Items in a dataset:
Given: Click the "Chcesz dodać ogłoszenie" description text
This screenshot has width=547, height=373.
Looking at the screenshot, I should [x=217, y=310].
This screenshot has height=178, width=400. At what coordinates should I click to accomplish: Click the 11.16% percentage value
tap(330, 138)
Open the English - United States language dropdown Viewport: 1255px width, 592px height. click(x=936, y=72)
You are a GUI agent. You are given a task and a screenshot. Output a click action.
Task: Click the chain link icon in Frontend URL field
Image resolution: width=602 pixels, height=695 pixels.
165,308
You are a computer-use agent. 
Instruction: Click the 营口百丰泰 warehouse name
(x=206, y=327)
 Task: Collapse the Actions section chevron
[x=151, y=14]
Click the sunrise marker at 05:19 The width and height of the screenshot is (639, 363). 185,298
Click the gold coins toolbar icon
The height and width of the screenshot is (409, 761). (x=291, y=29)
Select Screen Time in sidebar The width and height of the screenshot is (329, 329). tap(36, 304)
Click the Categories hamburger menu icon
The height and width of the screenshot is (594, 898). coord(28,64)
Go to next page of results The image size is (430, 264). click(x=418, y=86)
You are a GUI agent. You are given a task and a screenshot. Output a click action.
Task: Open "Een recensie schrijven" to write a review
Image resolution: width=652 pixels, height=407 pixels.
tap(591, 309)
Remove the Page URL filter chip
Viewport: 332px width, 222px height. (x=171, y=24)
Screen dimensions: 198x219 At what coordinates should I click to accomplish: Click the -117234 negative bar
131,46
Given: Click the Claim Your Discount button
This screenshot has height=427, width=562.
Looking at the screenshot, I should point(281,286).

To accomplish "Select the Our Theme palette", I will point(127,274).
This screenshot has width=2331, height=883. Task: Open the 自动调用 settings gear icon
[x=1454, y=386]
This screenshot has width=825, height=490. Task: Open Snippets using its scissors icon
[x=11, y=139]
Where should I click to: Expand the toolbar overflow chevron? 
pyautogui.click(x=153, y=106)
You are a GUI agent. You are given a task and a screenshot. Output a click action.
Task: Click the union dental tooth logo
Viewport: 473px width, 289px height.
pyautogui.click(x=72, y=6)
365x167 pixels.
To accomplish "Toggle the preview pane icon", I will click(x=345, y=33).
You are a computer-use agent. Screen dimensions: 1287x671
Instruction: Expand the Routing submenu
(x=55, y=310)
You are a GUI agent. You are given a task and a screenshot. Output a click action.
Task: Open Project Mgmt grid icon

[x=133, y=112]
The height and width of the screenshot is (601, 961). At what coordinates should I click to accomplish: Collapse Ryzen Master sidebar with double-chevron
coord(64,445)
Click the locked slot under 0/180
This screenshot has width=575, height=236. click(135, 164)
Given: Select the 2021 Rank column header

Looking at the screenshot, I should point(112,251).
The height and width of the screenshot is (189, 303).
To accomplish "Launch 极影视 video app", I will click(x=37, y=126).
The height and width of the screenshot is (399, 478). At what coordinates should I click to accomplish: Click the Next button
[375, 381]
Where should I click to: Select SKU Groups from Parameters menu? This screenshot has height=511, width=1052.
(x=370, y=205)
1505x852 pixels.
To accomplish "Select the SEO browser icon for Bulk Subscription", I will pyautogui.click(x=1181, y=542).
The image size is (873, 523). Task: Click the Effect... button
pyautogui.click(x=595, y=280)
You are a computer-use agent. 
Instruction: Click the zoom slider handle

## Given request
Format the lines from the one containing "Given: Click the Claim Your Discount button" through the end of the items as a JSON list of strings, one string per line, omitting blank lines.

## Written solution
[
  "Given: Click the Claim Your Discount button",
  "This screenshot has height=427, width=562.",
  "Looking at the screenshot, I should point(281,286).",
  "To accomplish \"Select the Our Theme palette\", I will point(127,274).",
  "This screenshot has width=2331, height=883. Task: Open the 自动调用 settings gear icon",
  "[x=1454, y=386]",
  "This screenshot has width=825, height=490. Task: Open Snippets using its scissors icon",
  "[x=11, y=139]",
  "Where should I click to: Expand the toolbar overflow chevron? ",
  "pyautogui.click(x=153, y=106)",
  "You are a GUI agent. You are given a task and a screenshot. Output a click action.",
  "Task: Click the union dental tooth logo",
  "Viewport: 473px width, 289px height.",
  "pyautogui.click(x=72, y=6)",
  "365x167 pixels.",
  "To accomplish \"Toggle the preview pane icon\", I will click(x=345, y=33).",
  "You are a computer-use agent. Screen dimensions: 1287x671",
  "Instruction: Expand the Routing submenu",
  "(x=55, y=310)",
  "You are a GUI agent. You are given a task and a screenshot. Output a click action.",
  "Task: Open Project Mgmt grid icon",
  "[x=133, y=112]",
  "The height and width of the screenshot is (601, 961). At what coordinates should I click to accomplish: Collapse Ryzen Master sidebar with double-chevron",
  "coord(64,445)",
  "Click the locked slot under 0/180",
  "This screenshot has width=575, height=236. click(135, 164)",
  "Given: Select the 2021 Rank column header",
  "Looking at the screenshot, I should point(112,251).",
  "The height and width of the screenshot is (189, 303).",
  "To accomplish \"Launch 极影视 video app\", I will click(x=37, y=126).",
  "The height and width of the screenshot is (399, 478). At what coordinates should I click to accomplish: Click the Next button",
  "[375, 381]",
  "Where should I click to: Select SKU Groups from Parameters menu? This screenshot has height=511, width=1052.",
  "(x=370, y=205)",
  "1505x852 pixels.",
  "To accomplish \"Select the SEO browser icon for Bulk Subscription\", I will pyautogui.click(x=1181, y=542).",
  "The image size is (873, 523). Task: Click the Effect... button",
  "pyautogui.click(x=595, y=280)",
  "You are a computer-use agent. ",
  "Instruction: Click the zoom slider handle"
]